Goldrick-Rab talks outcomes for college students receiving need-based aid

Former UW-Madison professor Sara Goldrick-Rab returned to the area Friday to present findings from her recently published book, “Paying the Price.”

Goldrick-Rab, who left the school last year for Temple University after sharp critiques of UW-Madison and the UW System, launched a study in 2008 following 3,000 low-income students throughout the system that received need-based aid and what those students’ higher educational outcomes looked like.

The Federal Pell Grant, which Goldrick-Rab said many of the study’s students qualified for, covered roughly 80 percent of the cost for a four-year college in its beginning stages. These days, she said it only pays for about one-third.
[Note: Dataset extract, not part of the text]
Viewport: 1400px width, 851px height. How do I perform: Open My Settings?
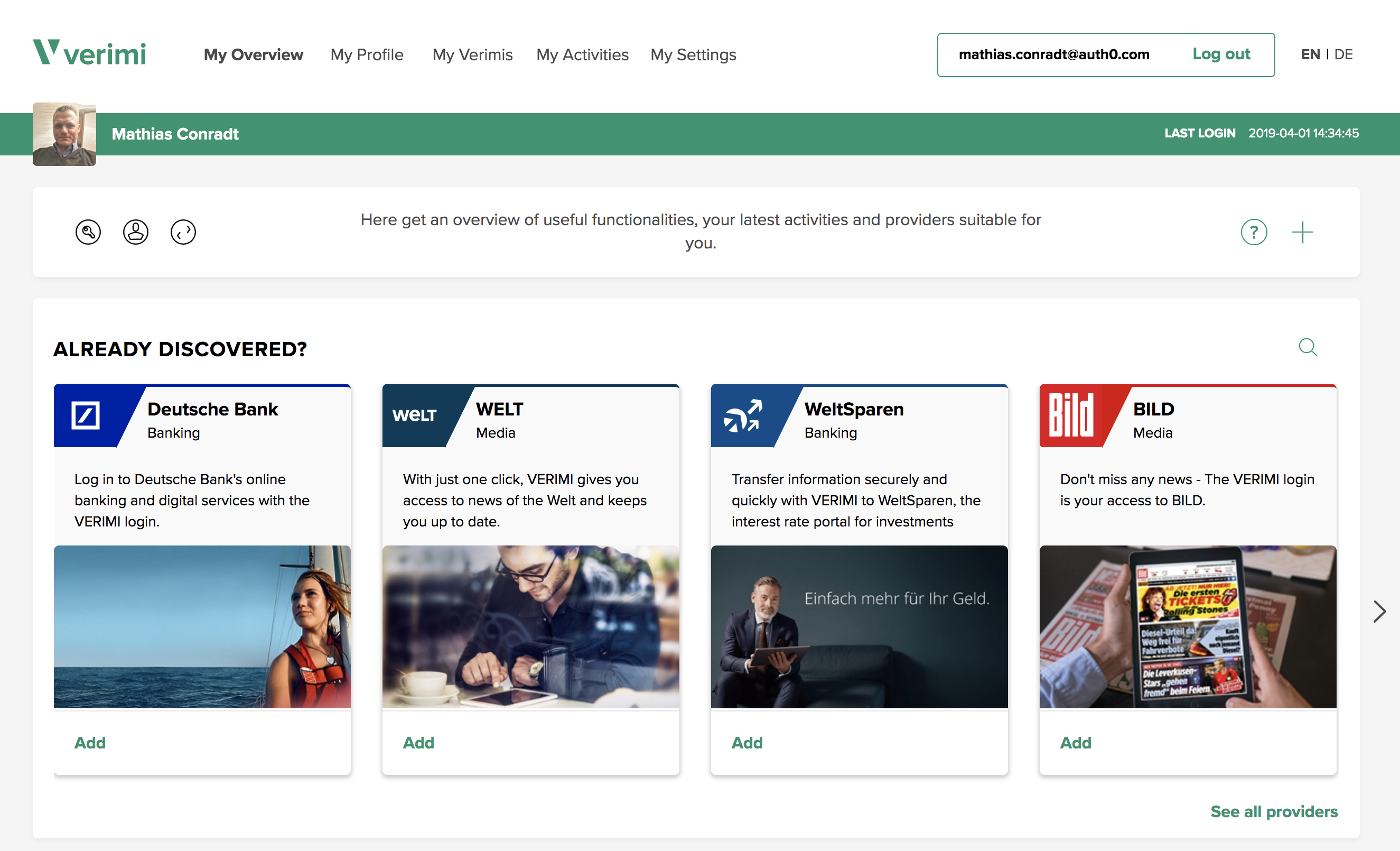(693, 54)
Comparing the Pell Grant to using a discount coupon at an expensive restaurant, Goldrick-Rab said it gets students to try college “because it’s giving you a discount.”
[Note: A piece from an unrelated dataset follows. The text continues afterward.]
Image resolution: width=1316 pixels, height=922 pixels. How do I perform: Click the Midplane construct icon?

“But once you get to the table… you find out that this thing doesn’t have the value that you thought it did,” she said. “And by the time you get the bill and realize you don’t have the money to pay for it, it’s too late. You already ate the food. You can’t give it back.”

Goldrick-Rab detailed the ways in which Wisconsin could turn things around for low-income students who are not seeing help from their financial aid package, like adapting the National School Lunch Program for higher education and halting construction of apartments like The Hub, instead allowing for mixed-income housing.

The way to drive down these prices and change attitudes is to talk to people, she said—and not just about freezing tuition.

“It’s the cost of things like housing, and food, and transportation, and books and supplies and medical care,” Goldrick-Rab argued. “These are the bulk of the costs of attending college. And if you can’t deal with those costs and don’t deal with those costs, then you are not making college more affordable for most people.”